◆ **Task statement**: The lines you should transcribe are those from the one containing "This screenshot has height=740, width=1118." to the end of the listing below, exactly, with pictures left out.

* * *

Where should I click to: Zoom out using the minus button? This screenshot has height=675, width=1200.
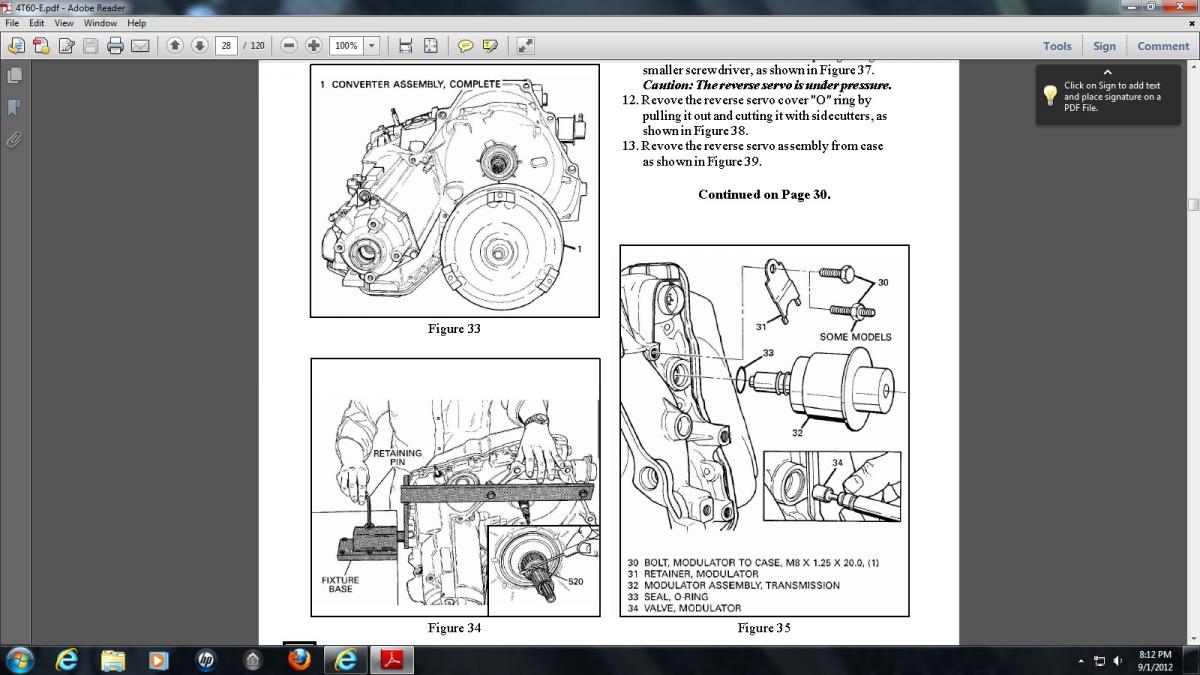[x=289, y=46]
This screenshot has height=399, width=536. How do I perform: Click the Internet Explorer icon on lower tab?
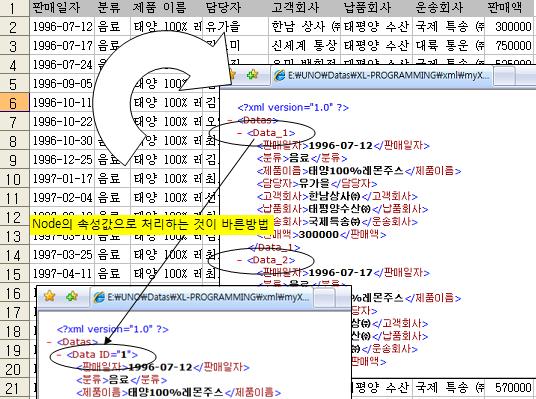[99, 297]
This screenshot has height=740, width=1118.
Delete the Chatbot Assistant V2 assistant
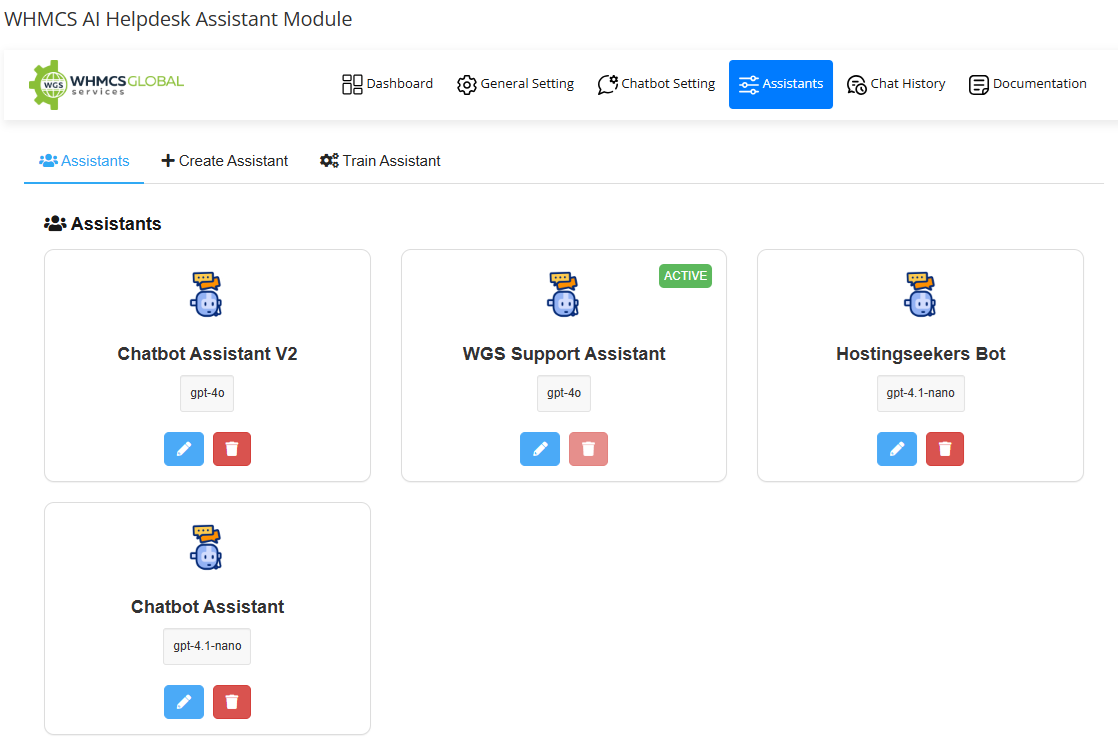point(232,449)
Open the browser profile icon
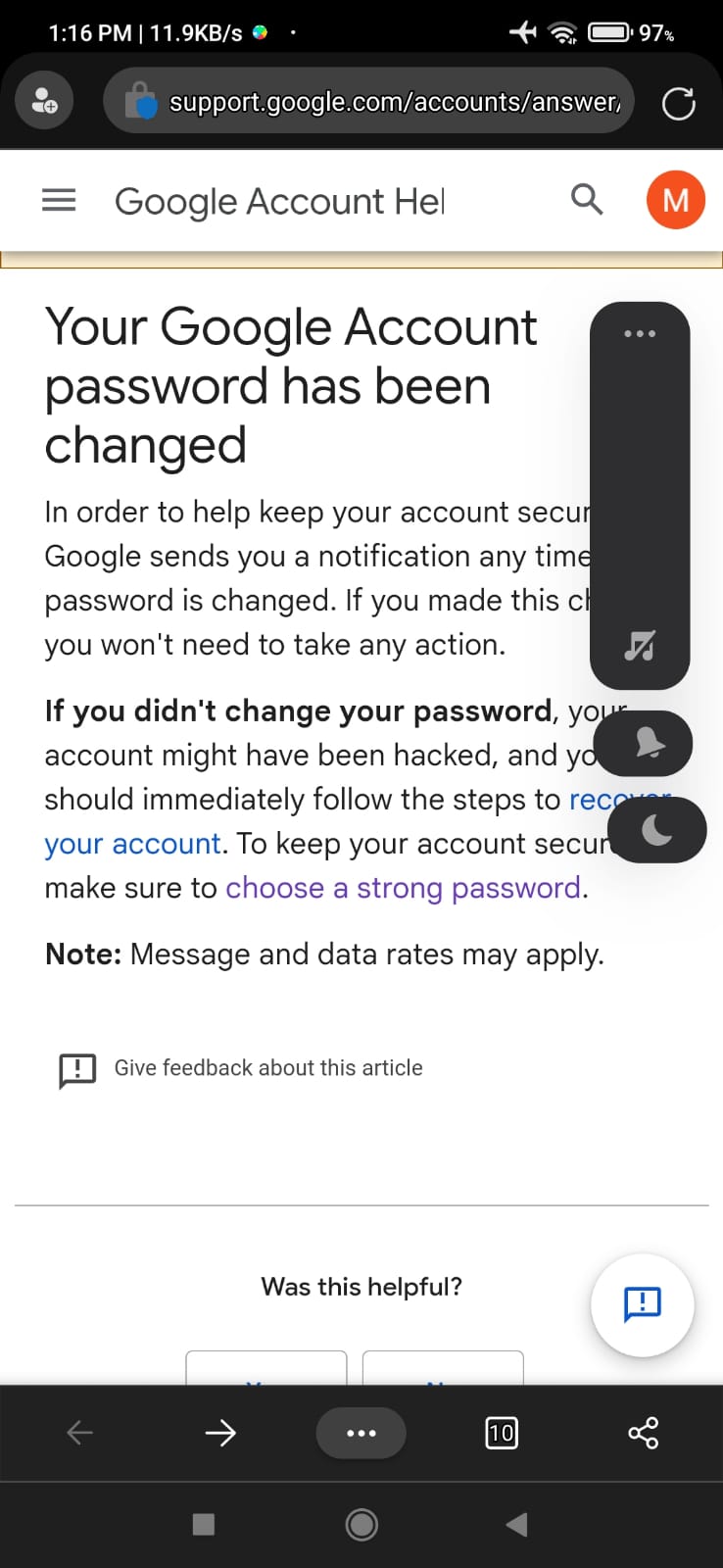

* * *

◆ **Exercise solution**:
This screenshot has height=740, width=1118.
Delete the Chatbot Assistant V2 assistant
point(232,449)
Open the browser profile icon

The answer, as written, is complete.